Times are changing for high-performance computing (HPC) research, as fields of study that haven’t traditionally used HPC have begun taking advantage of these powerful tools. This is especially true for PSC’s Blacklight, an SGI® Altix® UV1000 system acquired in July 2010, with help from a $2.8 million award from the National Science Foundation. As the largest shared-memory system in the world, Blacklight has opened new capability for U.S. scientists and engineers.

“Blacklight has opened new doors to high-performance computation,” said PSC scientific directors Michael Levine and Ralph Roskies, “and rapidly become a force across a wide and interesting spectrum of fields.”

This was part of the plan for the NSF’s XSEDE (Extreme Science and Engineering Discovery Environment) program, which launched in July 2011. The program this year took large steps toward this objective, with a number of non-traditional projects — the common denominator being the need to process and analyze large amounts of data — using XSEDE resources, especially Blacklight, to arrive at new insights.

JKasdorf.jpg

Jim Kasdorf, who joined PSC scientific directors Michael Levine and Ralph Roskies in writing the proposal that established PSC, is PSC’s director of special projects, involved in planning and coordination of many PSC initiatives.

Among these, described in this booklet, are work that analyzes huge quantities of finance-trading data to arrive at important new findings concerning non-beneficial effects of computer trading of stocks. Several projects in assembly and analysis of “next-generation” sequence data have found that Blacklight’s shared memory is uniquely well suited to advance work in this field.

Shared memory offers a large advantage for many data-intensive applications because all of the system’s memory can be directly accessed from all of its processors, as opposed to distributed memory (in which each processor’s memory is directly accessed only by that processor). Because all processors share a single view of data, a shared-memory system is, relatively speaking, easy to program and use.

The Data Supercell

DSC

PSC this year deployed a disk-based file repository and data-management system, the Data Supercell (DSC). This innovative technology provides significant advantages over tape-based archiving. The PSC development team — Paul Nowoczynski, Jared Yanovich, Zhihui Zhang, Jason Sommerfield, J. Ray Scott, and Michael Levine — exploited increasing cost-effectiveness of commodity disk technologies, and adapted sophisticated PSC file-system software (called SLASH2) to use with DSC. A patent application is under review.

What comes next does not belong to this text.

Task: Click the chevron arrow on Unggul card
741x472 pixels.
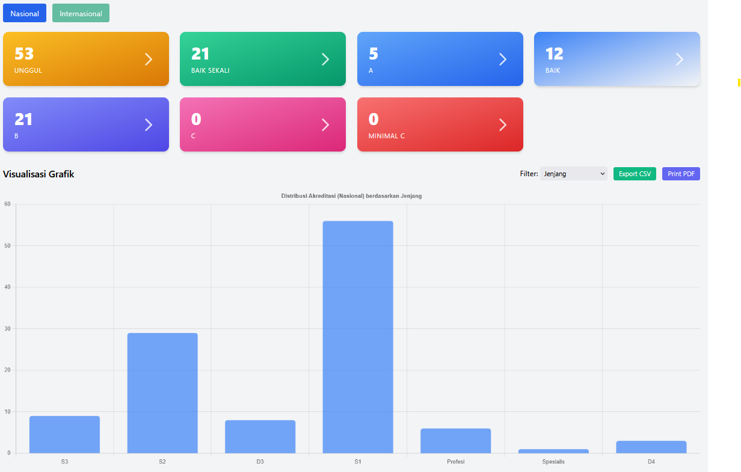Action: pos(149,59)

“The Data Supercell is a unique technology, building on the cost-effectiveness of disk and the capabilities of PSC’s SLASH2 file system,” said Michael Levine and Ralph Roskies, PSC scientific directors. “It enables more efficient, flexible analyses of very large-scale datasets.”

Intended especially to serve users of large scientific datasets, such as many XSEDE researchers, the DSC’s initial capacity, four petabytes, can be expanded as needed. In comparison with tape-based archiving, DSC facilitates very fast data transfer (latency 10,000 times less than and bandwidth many times more than tape), while it also incorporates high reliability and security.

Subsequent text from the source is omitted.